Dataset records
▼

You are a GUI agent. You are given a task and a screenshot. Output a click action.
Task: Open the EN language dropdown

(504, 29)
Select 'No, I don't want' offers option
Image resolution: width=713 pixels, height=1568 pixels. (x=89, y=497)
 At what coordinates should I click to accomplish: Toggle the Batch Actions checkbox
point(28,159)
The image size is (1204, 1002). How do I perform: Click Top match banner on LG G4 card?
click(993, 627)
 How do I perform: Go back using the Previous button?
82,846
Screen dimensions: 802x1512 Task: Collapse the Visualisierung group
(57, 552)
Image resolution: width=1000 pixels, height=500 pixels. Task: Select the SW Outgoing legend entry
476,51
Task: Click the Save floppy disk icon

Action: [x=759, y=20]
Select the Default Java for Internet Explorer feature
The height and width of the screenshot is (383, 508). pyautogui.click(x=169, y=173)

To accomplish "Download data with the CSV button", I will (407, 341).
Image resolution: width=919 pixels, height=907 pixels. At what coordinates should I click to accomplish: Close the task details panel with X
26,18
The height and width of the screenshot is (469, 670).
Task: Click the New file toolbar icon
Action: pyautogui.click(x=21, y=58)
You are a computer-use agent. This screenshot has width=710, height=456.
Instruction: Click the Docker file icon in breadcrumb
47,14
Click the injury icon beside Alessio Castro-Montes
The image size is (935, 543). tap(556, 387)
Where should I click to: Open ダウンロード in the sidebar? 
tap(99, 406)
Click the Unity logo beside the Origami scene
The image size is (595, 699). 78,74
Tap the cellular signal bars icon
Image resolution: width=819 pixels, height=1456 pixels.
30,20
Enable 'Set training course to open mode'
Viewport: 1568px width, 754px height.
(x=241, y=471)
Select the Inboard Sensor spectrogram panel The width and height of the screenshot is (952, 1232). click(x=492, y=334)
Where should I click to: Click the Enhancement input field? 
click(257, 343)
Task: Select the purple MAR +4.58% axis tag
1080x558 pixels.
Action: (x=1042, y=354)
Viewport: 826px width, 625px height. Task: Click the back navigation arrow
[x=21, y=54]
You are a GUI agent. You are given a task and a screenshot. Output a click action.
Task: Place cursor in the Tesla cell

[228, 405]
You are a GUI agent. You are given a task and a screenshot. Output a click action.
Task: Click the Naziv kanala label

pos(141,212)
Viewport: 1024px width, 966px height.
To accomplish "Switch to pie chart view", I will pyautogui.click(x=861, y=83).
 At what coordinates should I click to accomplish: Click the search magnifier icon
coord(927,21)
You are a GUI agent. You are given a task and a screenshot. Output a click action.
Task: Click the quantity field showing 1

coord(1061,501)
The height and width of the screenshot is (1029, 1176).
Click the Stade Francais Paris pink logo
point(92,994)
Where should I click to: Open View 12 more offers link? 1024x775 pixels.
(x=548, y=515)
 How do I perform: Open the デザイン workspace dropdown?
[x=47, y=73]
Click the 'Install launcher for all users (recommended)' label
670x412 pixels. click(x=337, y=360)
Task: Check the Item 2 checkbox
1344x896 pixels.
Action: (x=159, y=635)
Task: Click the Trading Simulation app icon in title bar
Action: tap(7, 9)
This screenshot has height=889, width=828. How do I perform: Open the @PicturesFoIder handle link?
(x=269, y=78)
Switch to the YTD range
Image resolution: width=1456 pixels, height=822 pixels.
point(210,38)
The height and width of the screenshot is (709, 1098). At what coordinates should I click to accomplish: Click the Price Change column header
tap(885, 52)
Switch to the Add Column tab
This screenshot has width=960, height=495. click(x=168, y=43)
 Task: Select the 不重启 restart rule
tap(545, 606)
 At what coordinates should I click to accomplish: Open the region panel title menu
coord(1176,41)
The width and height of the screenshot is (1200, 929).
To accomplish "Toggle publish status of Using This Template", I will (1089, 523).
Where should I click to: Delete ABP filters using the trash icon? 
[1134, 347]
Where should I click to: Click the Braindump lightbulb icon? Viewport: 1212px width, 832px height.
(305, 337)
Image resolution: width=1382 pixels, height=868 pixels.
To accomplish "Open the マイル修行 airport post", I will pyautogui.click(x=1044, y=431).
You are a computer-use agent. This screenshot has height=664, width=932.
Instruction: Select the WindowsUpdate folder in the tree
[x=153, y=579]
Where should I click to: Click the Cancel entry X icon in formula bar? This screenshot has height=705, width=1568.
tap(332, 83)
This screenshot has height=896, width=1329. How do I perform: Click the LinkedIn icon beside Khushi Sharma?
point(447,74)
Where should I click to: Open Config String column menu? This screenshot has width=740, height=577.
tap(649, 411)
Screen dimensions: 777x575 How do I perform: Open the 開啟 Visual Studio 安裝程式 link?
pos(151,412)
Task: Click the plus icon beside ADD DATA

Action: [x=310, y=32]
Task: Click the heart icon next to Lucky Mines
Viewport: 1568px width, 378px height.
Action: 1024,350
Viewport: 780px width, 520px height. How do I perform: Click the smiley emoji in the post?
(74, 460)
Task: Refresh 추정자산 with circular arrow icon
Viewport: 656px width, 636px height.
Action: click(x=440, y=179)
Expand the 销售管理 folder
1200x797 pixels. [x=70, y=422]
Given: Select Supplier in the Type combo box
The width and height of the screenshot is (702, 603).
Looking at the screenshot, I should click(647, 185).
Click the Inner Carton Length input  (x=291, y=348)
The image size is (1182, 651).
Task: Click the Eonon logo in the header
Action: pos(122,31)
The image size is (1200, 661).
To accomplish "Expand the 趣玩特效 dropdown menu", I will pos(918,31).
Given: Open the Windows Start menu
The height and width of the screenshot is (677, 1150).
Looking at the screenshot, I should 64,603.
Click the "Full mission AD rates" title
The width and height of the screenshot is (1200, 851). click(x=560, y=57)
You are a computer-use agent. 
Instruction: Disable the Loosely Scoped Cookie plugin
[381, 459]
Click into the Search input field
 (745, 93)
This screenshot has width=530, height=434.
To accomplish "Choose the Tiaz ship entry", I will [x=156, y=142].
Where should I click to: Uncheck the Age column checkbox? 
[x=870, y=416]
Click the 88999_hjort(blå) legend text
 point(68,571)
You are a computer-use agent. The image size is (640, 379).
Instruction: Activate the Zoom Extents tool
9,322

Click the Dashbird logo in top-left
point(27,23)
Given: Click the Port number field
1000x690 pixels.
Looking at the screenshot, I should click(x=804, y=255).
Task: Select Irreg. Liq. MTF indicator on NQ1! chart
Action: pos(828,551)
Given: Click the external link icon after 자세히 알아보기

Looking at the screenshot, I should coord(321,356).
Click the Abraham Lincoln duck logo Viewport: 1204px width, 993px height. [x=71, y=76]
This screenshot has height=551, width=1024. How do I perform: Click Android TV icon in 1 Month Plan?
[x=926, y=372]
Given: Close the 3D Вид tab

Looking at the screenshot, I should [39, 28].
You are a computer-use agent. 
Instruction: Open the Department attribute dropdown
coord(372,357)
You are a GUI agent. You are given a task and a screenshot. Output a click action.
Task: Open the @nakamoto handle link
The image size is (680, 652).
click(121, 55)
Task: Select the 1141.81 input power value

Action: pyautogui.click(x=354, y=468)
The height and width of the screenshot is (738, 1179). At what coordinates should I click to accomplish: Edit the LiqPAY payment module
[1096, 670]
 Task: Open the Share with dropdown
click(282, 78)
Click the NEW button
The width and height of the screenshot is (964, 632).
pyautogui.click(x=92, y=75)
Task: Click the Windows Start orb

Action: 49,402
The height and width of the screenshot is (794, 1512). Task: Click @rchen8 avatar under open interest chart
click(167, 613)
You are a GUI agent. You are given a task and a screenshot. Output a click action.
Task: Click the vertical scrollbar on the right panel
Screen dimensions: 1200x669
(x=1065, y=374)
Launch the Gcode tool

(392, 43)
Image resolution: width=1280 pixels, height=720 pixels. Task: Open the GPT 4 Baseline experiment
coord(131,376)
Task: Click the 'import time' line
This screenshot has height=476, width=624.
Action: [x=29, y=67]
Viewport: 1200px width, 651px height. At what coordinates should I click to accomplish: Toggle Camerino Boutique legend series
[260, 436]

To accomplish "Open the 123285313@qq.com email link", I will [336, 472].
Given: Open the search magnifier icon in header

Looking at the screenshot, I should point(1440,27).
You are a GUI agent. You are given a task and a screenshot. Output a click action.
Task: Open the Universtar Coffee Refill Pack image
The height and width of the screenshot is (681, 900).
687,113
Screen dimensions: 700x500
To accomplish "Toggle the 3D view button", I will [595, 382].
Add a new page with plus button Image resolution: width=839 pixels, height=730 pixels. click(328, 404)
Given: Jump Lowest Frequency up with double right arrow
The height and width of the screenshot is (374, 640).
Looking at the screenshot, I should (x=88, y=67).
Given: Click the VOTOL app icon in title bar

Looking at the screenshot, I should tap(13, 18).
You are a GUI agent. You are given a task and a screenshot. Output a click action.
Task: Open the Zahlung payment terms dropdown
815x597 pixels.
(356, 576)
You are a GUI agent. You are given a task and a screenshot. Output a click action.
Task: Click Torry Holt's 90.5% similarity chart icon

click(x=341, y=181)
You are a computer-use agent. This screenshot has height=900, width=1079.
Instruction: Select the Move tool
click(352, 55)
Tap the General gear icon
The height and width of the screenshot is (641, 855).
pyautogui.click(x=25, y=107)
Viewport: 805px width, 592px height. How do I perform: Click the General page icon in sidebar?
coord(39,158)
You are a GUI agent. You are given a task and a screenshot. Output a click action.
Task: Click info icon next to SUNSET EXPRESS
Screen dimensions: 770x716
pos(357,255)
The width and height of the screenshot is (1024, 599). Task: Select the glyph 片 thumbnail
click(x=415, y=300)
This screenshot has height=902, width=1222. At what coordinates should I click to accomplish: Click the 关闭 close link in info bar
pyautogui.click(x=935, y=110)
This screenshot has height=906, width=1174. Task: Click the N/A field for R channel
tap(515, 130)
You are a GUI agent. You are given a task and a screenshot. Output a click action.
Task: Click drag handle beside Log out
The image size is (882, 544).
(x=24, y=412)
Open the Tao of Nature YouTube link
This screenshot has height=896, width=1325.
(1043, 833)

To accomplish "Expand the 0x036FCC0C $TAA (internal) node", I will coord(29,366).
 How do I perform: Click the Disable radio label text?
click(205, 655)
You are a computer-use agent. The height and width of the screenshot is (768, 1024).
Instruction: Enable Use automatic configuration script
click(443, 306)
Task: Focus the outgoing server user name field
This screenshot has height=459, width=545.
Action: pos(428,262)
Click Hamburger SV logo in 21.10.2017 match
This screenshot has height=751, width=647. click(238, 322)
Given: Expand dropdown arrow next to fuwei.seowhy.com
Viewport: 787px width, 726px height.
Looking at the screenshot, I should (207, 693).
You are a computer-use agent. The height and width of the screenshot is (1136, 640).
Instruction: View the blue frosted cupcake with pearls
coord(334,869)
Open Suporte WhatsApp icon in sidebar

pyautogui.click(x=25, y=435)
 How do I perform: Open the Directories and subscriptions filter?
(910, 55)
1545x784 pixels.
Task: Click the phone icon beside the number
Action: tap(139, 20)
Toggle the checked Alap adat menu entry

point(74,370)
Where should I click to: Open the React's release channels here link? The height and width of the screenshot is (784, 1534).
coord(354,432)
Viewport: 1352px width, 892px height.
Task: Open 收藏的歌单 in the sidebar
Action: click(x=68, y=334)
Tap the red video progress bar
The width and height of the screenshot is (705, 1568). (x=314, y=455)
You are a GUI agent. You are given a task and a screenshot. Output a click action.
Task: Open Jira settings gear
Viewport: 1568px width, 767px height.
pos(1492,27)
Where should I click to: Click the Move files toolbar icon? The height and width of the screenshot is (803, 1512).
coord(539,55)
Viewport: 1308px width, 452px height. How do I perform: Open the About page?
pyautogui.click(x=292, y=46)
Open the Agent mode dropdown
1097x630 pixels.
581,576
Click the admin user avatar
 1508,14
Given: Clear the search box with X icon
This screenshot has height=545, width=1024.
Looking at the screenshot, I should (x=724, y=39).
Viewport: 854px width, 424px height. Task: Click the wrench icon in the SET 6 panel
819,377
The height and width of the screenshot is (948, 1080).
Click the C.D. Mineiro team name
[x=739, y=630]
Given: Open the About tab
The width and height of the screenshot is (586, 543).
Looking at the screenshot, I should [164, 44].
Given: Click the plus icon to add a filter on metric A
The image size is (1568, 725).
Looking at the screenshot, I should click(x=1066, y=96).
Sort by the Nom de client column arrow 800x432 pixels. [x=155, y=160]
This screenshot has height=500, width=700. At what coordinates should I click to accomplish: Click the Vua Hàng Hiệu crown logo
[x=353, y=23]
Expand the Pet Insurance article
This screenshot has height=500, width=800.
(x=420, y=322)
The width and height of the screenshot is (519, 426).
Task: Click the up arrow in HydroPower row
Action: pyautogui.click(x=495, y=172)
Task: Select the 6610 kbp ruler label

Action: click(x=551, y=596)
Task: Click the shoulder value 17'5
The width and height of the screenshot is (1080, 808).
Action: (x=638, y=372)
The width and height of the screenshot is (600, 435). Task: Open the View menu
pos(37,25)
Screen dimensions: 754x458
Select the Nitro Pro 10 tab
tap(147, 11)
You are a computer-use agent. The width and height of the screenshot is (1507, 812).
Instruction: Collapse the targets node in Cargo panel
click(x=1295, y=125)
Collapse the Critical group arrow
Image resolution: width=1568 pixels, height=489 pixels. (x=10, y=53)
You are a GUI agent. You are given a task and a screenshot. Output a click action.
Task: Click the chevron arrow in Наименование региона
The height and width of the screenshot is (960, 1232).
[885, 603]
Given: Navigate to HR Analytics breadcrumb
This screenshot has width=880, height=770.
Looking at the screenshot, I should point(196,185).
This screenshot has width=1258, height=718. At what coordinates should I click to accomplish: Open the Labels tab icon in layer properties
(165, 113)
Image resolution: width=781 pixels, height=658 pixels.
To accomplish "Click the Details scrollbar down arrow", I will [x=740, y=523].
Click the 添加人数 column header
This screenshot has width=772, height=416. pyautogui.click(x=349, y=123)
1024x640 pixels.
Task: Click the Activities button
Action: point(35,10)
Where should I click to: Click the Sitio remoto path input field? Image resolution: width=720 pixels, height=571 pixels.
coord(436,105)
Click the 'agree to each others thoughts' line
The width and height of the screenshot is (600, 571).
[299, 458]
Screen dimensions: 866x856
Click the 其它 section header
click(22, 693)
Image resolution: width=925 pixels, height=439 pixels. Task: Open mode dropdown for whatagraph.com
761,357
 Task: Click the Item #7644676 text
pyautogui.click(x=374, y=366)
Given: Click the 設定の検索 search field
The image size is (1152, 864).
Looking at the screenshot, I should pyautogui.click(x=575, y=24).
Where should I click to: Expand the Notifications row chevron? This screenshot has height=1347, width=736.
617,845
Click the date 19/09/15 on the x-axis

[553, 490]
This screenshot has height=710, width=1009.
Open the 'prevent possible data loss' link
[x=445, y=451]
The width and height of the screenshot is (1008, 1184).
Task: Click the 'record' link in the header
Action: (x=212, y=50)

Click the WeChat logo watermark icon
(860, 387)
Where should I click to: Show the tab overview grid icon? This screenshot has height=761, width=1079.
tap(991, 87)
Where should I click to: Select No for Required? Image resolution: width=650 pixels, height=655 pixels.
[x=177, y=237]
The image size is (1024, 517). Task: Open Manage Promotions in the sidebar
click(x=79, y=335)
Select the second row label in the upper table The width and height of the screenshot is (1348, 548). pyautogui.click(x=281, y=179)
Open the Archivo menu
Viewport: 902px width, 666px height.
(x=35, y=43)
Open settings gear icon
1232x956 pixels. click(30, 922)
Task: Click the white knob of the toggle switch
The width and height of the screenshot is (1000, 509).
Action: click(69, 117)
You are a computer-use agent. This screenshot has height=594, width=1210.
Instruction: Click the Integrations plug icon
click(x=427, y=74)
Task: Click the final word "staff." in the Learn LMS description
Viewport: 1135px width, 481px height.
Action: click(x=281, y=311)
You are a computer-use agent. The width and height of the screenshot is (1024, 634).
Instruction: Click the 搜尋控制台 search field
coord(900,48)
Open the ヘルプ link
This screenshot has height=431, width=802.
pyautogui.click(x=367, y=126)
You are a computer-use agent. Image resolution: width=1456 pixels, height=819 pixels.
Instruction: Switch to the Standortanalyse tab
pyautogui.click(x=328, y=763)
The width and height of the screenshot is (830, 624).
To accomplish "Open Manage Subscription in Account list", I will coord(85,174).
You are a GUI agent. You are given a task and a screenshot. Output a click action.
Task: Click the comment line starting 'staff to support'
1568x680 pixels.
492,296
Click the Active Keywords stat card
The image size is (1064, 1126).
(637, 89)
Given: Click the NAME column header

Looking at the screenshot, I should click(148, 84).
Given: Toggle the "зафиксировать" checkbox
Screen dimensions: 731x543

▲

- [INSTRUCTIONS TO FOLLOW]:
The answer must be every line of the records that holds the string "computer".

- [ANSWER SECTION]:
You are a computer-use agent. This screenshot has width=710, height=456.
You are a computer-use agent. This screenshot has height=664, width=932.
You are a computer-use agent. 
You are a computer-use agent. The image size is (640, 379).
You are a computer-use agent. 
You are a computer-use agent. This screenshot has height=900, width=1079.
You are a computer-use agent. The height and width of the screenshot is (768, 1024).
You are a computer-use agent. The height and width of the screenshot is (1136, 640).
You are a computer-use agent. The width and height of the screenshot is (1507, 812).
You are a computer-use agent. This screenshot has height=594, width=1210.
You are a computer-use agent. The width and height of the screenshot is (1024, 634).
You are a computer-use agent. Image resolution: width=1456 pixels, height=819 pixels.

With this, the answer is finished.